「目の前に広がる扇形の人生」~寄り添う①

 若い頃は、自分ができるかどうかは別として、世の中、努力さえすればなんでも可能だと思っていました。ところが年齢を重ねるにしたがって、次第にそうではないことが分かってきました。
 どんなに努力をしたところで私が100mを9秒9で走ることはないし、関取になって横綱まで昇進することはない。そんなことはもちろん分かっていましたが同じように、どんなに努力しても東大に合格することはなかったしプロのミュージシャンとして活躍することもなかった、ある時期からそんなふうに思えるようになってきたのです(「大人になるまでそんなことも分からなかったのか」と非難されれば甘んじて受けます)。

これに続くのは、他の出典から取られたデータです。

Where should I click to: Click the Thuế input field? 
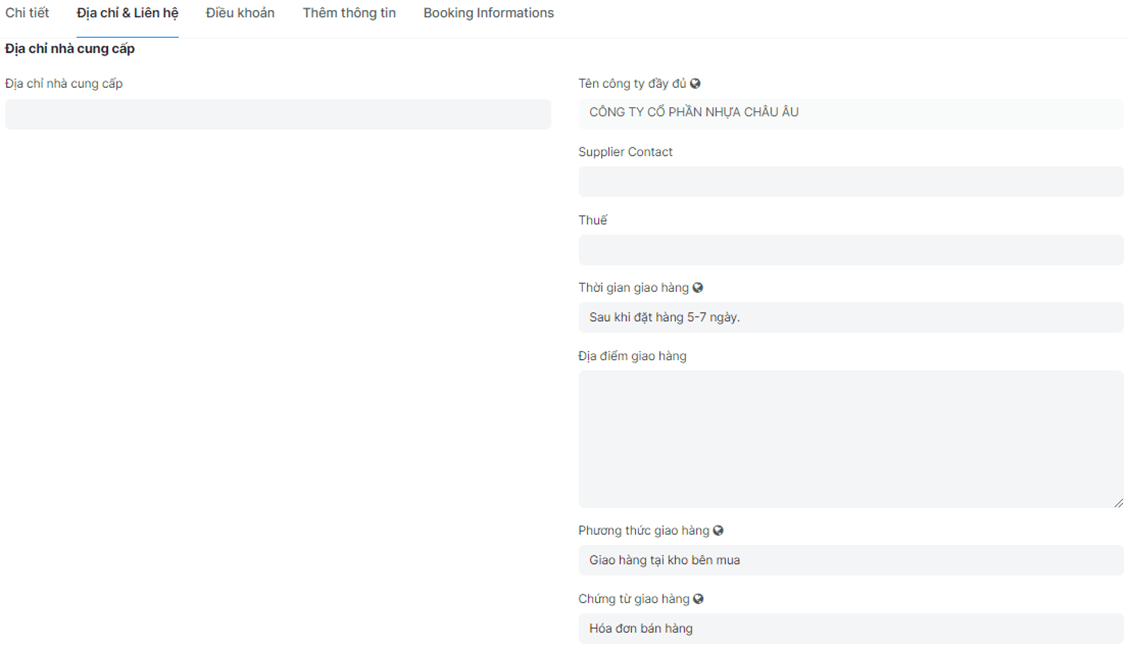(x=850, y=249)
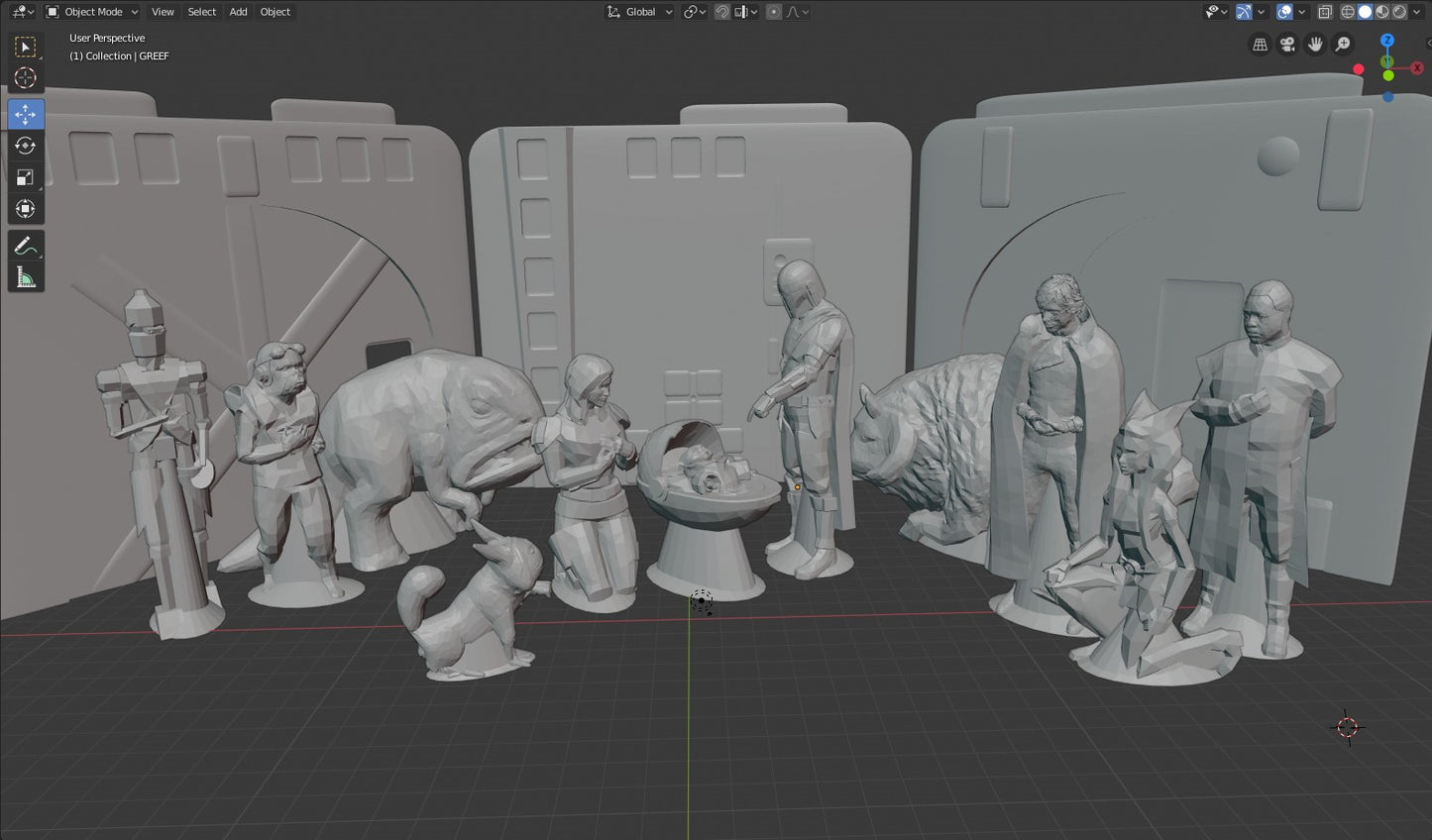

 東大に受かるような人はやはり頭がいい、少なくとも受験向きの頭脳とそれを支える持続力や集中力があります。ミュージシャンとして大成するような人はやはり何かを持っている、曲を聞いていると「オイ! 次の音はそこかい!?」と驚くような展開をしたり「ここでその言葉が浮かぶの?」とびっくりするような歌詞が続いたりします。一流の女優さんに街で会ったりすると、いかに鈍感な私でもいわゆる“オーラ”を感じたりします。彼らは最初から違うのです。
 しかし、だからといって彼らが必ずしも幸せとは限りませんから、今は羨ましいとも素晴らしいとも思いません。私は自分の人生にかなり満足しています。

“人には生まれながら持っているものがある”
 その意味で私は運命論者でもあります。私たちの前にはそれぞれ道筋があって、人間はその制約からは逃れられない、そう感じています。

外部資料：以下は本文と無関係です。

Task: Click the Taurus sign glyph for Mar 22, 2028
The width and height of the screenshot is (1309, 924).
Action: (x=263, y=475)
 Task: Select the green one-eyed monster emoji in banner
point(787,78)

 名前は分かりませんが“神様”も信じていて、大枠において信賞必罰は果たされると思っています。今、ずるいこと汚いことによって大いなる幸せを感じている人にも、必ず天網はかかりその人を捕えるという信仰です。
 しかし私の信じる“運命”はまったくガチガチの一本道ではなく、私の信じる“神様”もまったく融通の利かない存在というわけではありません。

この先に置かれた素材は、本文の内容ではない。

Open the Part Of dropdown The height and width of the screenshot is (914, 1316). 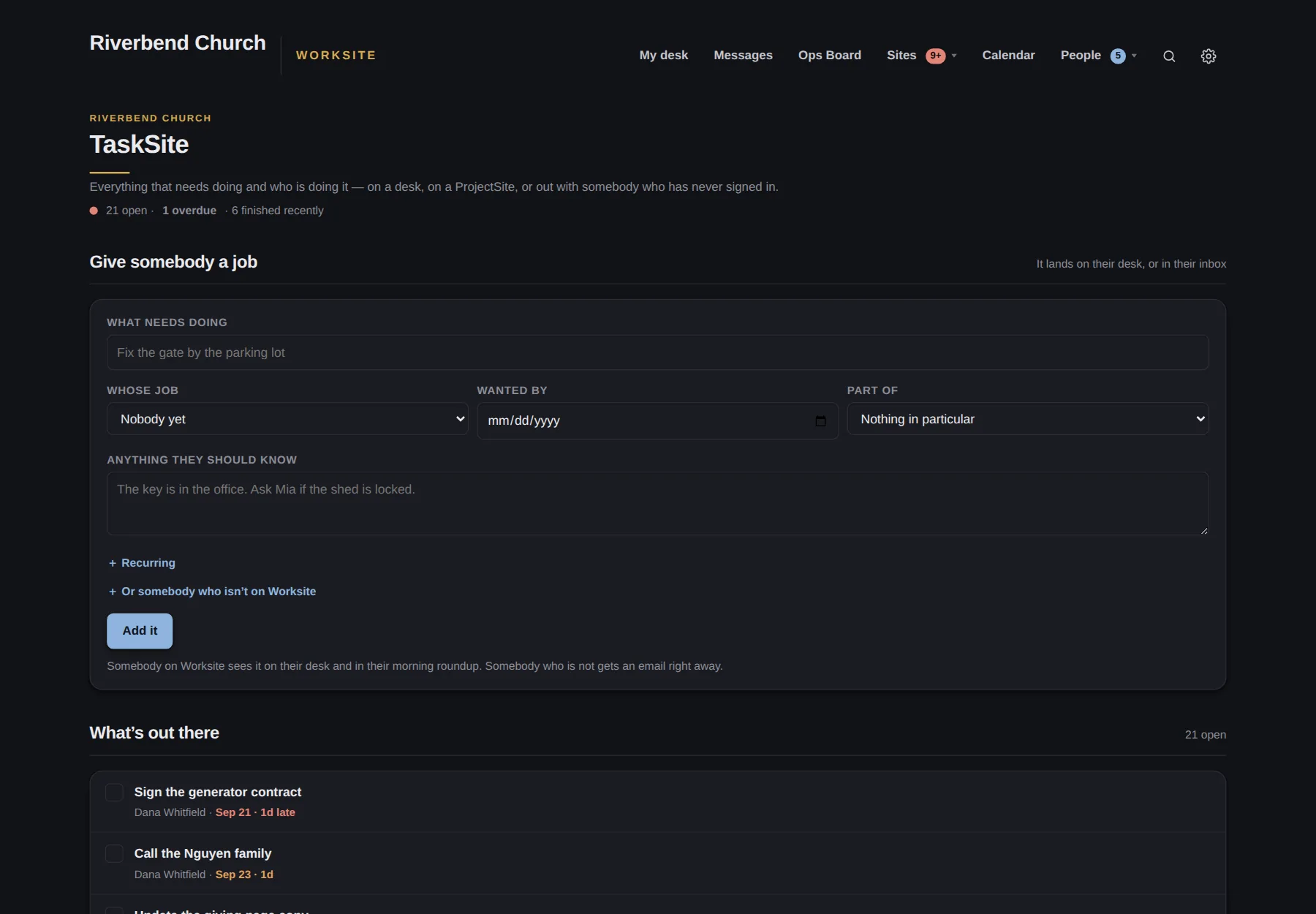1027,419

 印象で言えば、運命の道筋は目の前に15度くらいの角度で開けた扇形の道筋で、「真ん中を歩け」という強い力は働くものの、努力次第で、たとえば左の縁(ふち)を歩くことも可能です。
 左の縁を歩き続けるとまた目の前に15度の道が開けますからまた左に寄って行く、すると結局、最初に見えた“左”よりも、ずっと深い“左”に切り込んで行ったことになります。そんなふうにゆっくりと時間をかけ、運命と折り合いをつけながら進んで行けば最初に見えた道筋とはかなり違う生き方ができる、そんなふうに思うのです。

 運命の道をいきなり直角に曲がろうとしても無理です。少し無茶をすれば曲がれたようにも見えますが、運命の道の両側は透明なゼリー状の物質でできているのです。受け入れると見せてやんわり押し出してしまいます。
 この道を切り開く方法はただひとつ、時間をたっぷりかけ、ゆっくりゆっくり押し返し続けることだけなのです。私はこのことを「運命に寄り添って生きる」と呼んでいます。